Il nuovo ECO porterà delle novità minime rispetto alla situazione precedente, limitatamente alle nazioni della comunità economica “francese” dell’Africa Occidentale. A parte il cambio del nome, la proposta è che le riserve valutarie non siano più detenute al 50% presso la Banque de France, ma interamente presso l’autorità centrale ed i francesi non parteciperanno più direttamente al consiglio di amministrazione della banca centrale dell’Africa Occidentale.
Il “vincolo esterno” ai maggiori investimenti per lo sviluppo non sarà più posto direttamente dai banchieri francesi, come avviene da diversi decenni, ma dall’introduzione di un nuovo vincolo: il limite al 3% di deficit pubblico rispetto al prodotto interno lordo. Si tratta dello stesso vincolo (come noto, una cifra generata a caso) che è fra le principali cause della stagnazione economica in Europa.
Imporre questo vincolo agli investimenti pubblici in paesi che mancano di strade, di ferrovie, di scuole, di ospedali, di telecomunicazioni significa imporre loro l’impossibilità di sviluppare una propria economia locale.
Non sarà neppure possibile sviluppare l’economia locale sul lato delle esportazioni, dato che l’ECO avrà ancora un tasso di cambio fisso con l’euro. I francesi dicono che questo fattore garantisce la “credibilità” della valuta africana a livello internazionale, ma la sostanza è che, invece, la moneta è troppo forte rispetto alle economia dei paesi africani, il che rende troppo costose le merci africane per gli importatori dall’estero. Ad eccezione della Francia, naturalmente, dato che non è prevista alcuna modifica riguardo agli obblighi di priorità di scambi economici con la Francia.

========================================

COMPITO DA SVOLGERE: Riporta senza alcuna modifica la parte del brano sulla moneta ECO che si apre con le parole contenenti "Il nuovo ECO" e si chiude con "centrale dell’Africa Occidentale.".

BLOCCO DATI:
========================================

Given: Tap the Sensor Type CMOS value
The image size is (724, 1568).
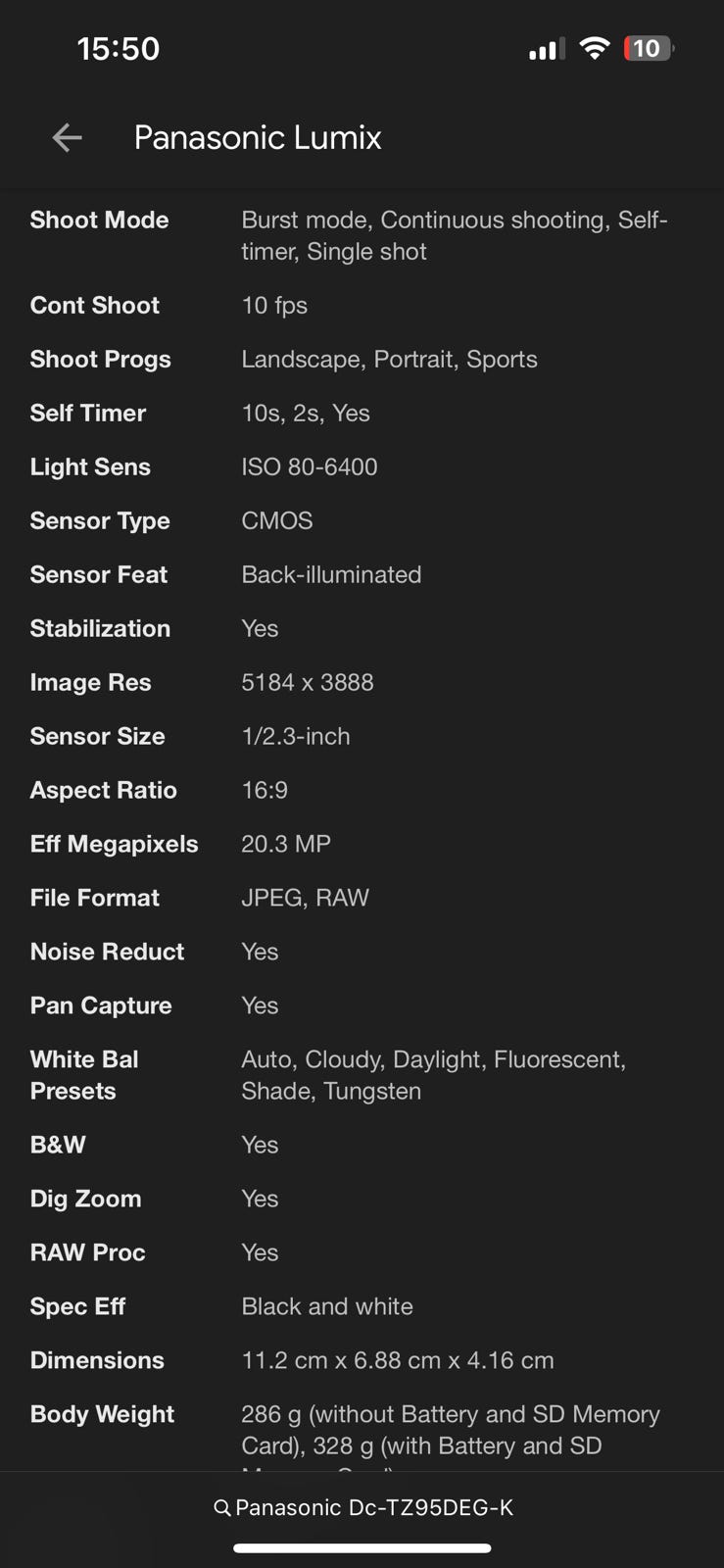Looking at the screenshot, I should pyautogui.click(x=277, y=520).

========================================

RISULTATO:
Il nuovo ECO porterà delle novità minime rispetto alla situazione precedente, limitatamente alle nazioni della comunità economica “francese” dell’Africa Occidentale. A parte il cambio del nome, la proposta è che le riserve valutarie non siano più detenute al 50% presso la Banque de France, ma interamente presso l’autorità centrale ed i francesi non parteciperanno più direttamente al consiglio di amministrazione della banca centrale dell’Africa Occidentale.